* **Assignment**
An exact transcription of the entries is required, with none of the pictures carried over.

* **Records provided**
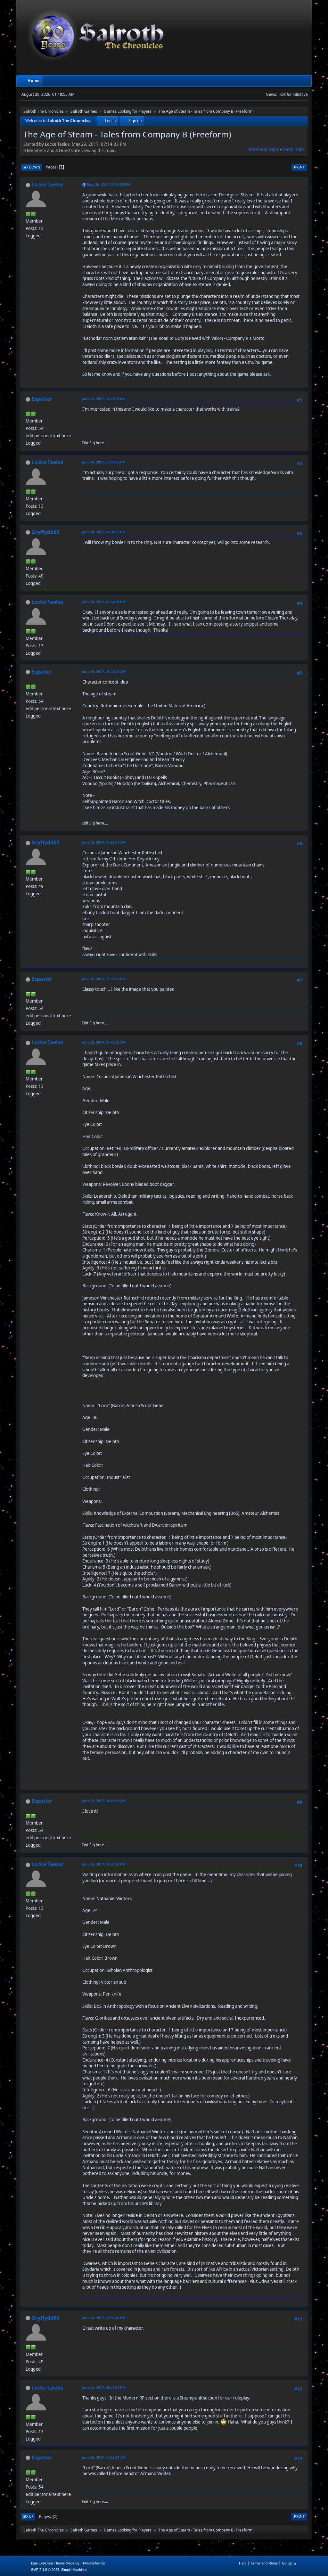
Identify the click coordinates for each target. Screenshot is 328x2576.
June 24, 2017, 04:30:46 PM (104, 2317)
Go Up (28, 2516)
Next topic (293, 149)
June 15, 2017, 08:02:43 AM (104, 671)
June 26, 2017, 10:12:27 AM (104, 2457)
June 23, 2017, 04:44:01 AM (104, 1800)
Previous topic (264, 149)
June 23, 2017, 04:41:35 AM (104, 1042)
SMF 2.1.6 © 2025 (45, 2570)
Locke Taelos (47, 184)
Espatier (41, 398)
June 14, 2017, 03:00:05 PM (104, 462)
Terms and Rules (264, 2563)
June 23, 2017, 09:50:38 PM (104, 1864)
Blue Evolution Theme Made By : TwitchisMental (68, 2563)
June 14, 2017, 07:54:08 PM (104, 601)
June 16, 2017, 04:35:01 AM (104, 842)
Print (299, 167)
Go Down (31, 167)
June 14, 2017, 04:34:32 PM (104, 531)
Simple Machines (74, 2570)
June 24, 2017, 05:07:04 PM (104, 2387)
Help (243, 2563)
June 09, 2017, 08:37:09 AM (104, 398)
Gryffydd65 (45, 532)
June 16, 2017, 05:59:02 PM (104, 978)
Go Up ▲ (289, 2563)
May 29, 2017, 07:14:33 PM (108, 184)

* **Your response**
Identify the click coordinates for each target. Screenshot is 328x2576.
June 24, 2017, 04:30:46 PM (104, 2317)
Go Up (28, 2516)
Next topic (293, 149)
June 15, 2017, 08:02:43 AM (104, 671)
June 26, 2017, 10:12:27 AM (104, 2457)
June 23, 2017, 04:44:01 AM (104, 1800)
Previous topic (264, 149)
June 23, 2017, 04:41:35 AM (104, 1042)
SMF 2.1.6 © 2025 (45, 2570)
Locke Taelos (47, 184)
Espatier (41, 398)
June 14, 2017, 03:00:05 PM (104, 462)
Terms and Rules (264, 2563)
June 23, 2017, 09:50:38 PM (104, 1864)
Blue Evolution Theme Made By : TwitchisMental (68, 2563)
June 14, 2017, 07:54:08 PM (104, 601)
June 16, 2017, 04:35:01 AM (104, 842)
Print (299, 167)
Go Down (31, 167)
June 14, 2017, 04:34:32 PM (104, 531)
Simple Machines (74, 2570)
June 24, 2017, 05:07:04 PM (104, 2387)
Help (243, 2563)
June 09, 2017, 08:37:09 AM (104, 398)
Gryffydd65 (45, 532)
June 16, 2017, 05:59:02 PM (104, 978)
Go Up ▲ (289, 2563)
May 29, 2017, 07:14:33 PM (108, 184)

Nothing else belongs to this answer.